Yoshitoshi fully understood that times were changing and it is clear that many aspects of his art were innovative. John Stevenson speaks kindly about his art because he stated that “Yoshitoshi’s courage, vision and force of character gave ukiyo-e another generation of life, and illuminated it with one last burst of glory.”


Many other individuals also speak with fondness towards Yoshitoshi because he took the challenge head on and simply responded by utilizing his fantastic talent. Therefore, when individuals view his rich legacy it is clear that the ukiyo-e world of Ando Hiroshige and Katsushika Hokusai was very different.

However, despite the innovation of Yoshitoshi in the art world and adapting to modernity, his biggest demons were internal because he suffered many dark periods. Indeed, in 1871 he was shackled by severe poverty and until his death in 1892 he struggled with severe bouts of depression.

At one point, these internal problems nearly tipped Yoshitoshi over the edge because he had a mental breakdown in the early 1870s. Therefore, you had an artist facing mental problems, deep scars from the past, severe poverty and a rapidly changing world which would impact greatly on ukiyo-e in a detrimental way.
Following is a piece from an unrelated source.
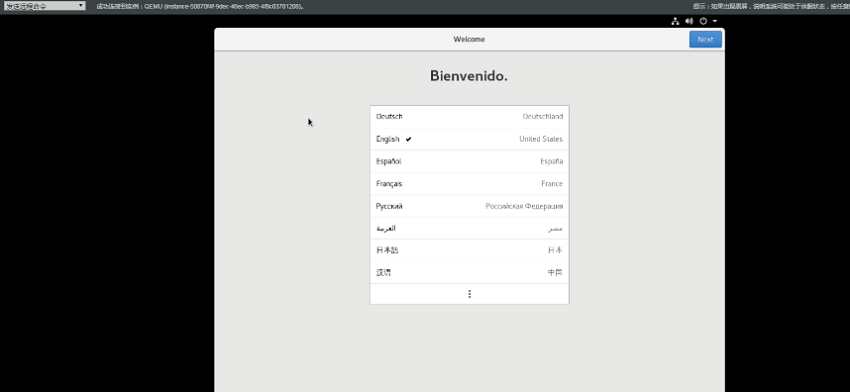The height and width of the screenshot is (392, 850).
Task: Click the volume speaker icon
Action: pos(689,21)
Also, the two ladies who cared deeply about Yoshitoshi would be dragged down by him because both would enter the brothel world in order to help him. This was not unusual in Japan during times of severe poverty but the passion that these ladies had for Yoshitoshi wasn’t fully met the other way.

In 1884 major changes occurred for Yoshitoshi because he got married and from this period until 1891 he produced some amazing ukiyo-e. Yet the early life of Yoshitoshi remained firmly within his soul and in 1891 he had a major bout of depression and mental breakdown. However, this time he would not recover because on June 9, 1892, he passed away at the age of 53.

Yoshitoshi did manage to go home for the last few months of his life but clearly he was nothing more than a shell by this time. Therefore, the ukiyo-e world lost a great innovator and his rare talents which still had so much to give the world were lost because of the ravages of mental depression and terrible health.

Like stated earlier, the years after his marriage in 1884 was extremely fruitful and this notably applies to One Hundred Aspects of the Moon (1885-1892) and New Forms of Thirty-Six Ghosts. Also, in the same period he created other notable work of importance, therefore, Yoshitoshi was reaching fresh heights prior to 1891 and one can only wonder about what he would have produced in the future. 

In an earlier article I stated that The reputation of Yoshitoshi continues to grow in the modern world and in all truth it is not based on hype because Yoshitoshi was an amazing artist and he fully deserves to be remembered for this…”

However, “Yoshitoshi was working against the onset of modernity because with the mass production of Western standards, for example in lithography and photography; he was fighting a losing battle.  However, he did keep the bursting dam at bay but the spark of passion could not keep the onrushing water out.  Therefore, Japanese woodblock print, which had been a beacon for Japanese art, succumbed to the onset of modernity and he, and countless others, must have felt the pain deeply.”

The life of Yoshitoshi is one of great highs and severe lows and in many ways he represented the chaotic period that he belonged to. After all, you had many winners but also many losers who could not adapt to the changing world. However, this wasn’t the issue for Yoshitoshi because he was a great innovator.

Therefore, the real problems for Yoshitoshi were mental issues and severe poverty and clearly the later made the former even more dangerous. Yet, despite all the odds, Yoshitoshi left a lasting legacy and today his talent is rightly being reviewed and seen in a fresh light.

After all, Yoshitoshi was “a bridge” into two worlds and his ukiyo-e highlights the intense struggle to survive this new world. It also shows the power of ukiyo-e and Meiji ukiyo-e artists need to be acknowledged more because they brought a new freshness to this amazing art form.